PORT ANGELES — Smoke rolling off the W.C. Park Responder, which was making slow progress Thursday in the Strait of Juan de Fuca between Port Angeles and Sequim, was part of a training cycle and not an emergency, said Jim Hauger, response supervisor for Marine Spill Response Corp.
Visitors to City Pier in Port Angeles noticed the oil-containment ship smoking Thursday morning.

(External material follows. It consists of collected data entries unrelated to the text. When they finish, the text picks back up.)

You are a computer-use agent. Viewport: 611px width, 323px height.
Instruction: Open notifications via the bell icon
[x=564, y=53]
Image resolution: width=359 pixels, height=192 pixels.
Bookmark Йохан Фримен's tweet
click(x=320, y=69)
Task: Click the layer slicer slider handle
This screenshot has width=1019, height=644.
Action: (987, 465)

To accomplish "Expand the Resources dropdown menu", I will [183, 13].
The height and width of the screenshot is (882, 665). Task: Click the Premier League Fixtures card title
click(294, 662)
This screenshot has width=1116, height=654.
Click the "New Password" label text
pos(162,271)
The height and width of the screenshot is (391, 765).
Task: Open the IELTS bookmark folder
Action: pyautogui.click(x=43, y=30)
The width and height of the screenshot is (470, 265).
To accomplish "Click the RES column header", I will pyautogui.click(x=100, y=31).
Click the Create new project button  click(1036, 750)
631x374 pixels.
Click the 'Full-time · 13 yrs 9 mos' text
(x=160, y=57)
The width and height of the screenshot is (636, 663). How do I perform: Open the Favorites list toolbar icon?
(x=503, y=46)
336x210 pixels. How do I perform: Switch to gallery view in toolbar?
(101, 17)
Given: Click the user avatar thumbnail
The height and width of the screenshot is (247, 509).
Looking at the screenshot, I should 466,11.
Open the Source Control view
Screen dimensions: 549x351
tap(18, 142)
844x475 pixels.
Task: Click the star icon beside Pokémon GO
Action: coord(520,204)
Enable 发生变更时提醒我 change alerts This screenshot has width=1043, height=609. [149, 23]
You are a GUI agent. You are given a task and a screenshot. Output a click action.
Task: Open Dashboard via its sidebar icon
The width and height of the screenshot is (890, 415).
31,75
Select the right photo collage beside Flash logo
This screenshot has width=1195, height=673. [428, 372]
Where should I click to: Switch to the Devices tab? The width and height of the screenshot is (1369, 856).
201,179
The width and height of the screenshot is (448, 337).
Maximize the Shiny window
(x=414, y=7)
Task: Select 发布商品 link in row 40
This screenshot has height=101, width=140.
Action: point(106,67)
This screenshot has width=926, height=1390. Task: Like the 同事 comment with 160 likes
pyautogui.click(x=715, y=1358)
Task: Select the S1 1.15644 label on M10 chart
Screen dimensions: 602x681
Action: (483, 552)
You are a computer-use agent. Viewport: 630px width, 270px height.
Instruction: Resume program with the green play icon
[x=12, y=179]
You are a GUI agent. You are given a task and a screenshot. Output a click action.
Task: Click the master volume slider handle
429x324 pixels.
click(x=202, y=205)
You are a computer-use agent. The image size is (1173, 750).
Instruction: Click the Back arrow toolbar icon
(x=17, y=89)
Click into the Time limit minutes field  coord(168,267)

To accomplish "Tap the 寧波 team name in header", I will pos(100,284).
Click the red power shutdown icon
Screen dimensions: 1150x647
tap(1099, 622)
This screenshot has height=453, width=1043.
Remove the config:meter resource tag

It drew a small crowd of people who watched the ship’s slow progress.
‘Trawling clutch’
The smoke was a result of the ship’s use of a “trawling clutch,” which allows the ship to dramatically slow its propeller during boom and skimmer operations, Hauger said.
Hauger explained that the clutch causes the ship’s diesel engines to run at high revolutions per minute, creating more than the usual engine exhaust.
“We normally don’t run in slow mode,” he said.
The W.C. Park Responder is a Port Angeles-based response ship, designed and built specifically to recover spilled oil.
The ship, built in 1992, is approximately 210 feet long, has temporary storage for 4,000 barrels of recovered oil and has the ability to separate oil and water aboard ship using two oil-water separation systems.
Two of the Park Responder’s sister-ships, the Pacific Responder and the California Responder, took part in the Deepwater Horizon oil spill cleanup in the Gulf of Mexico in 2010.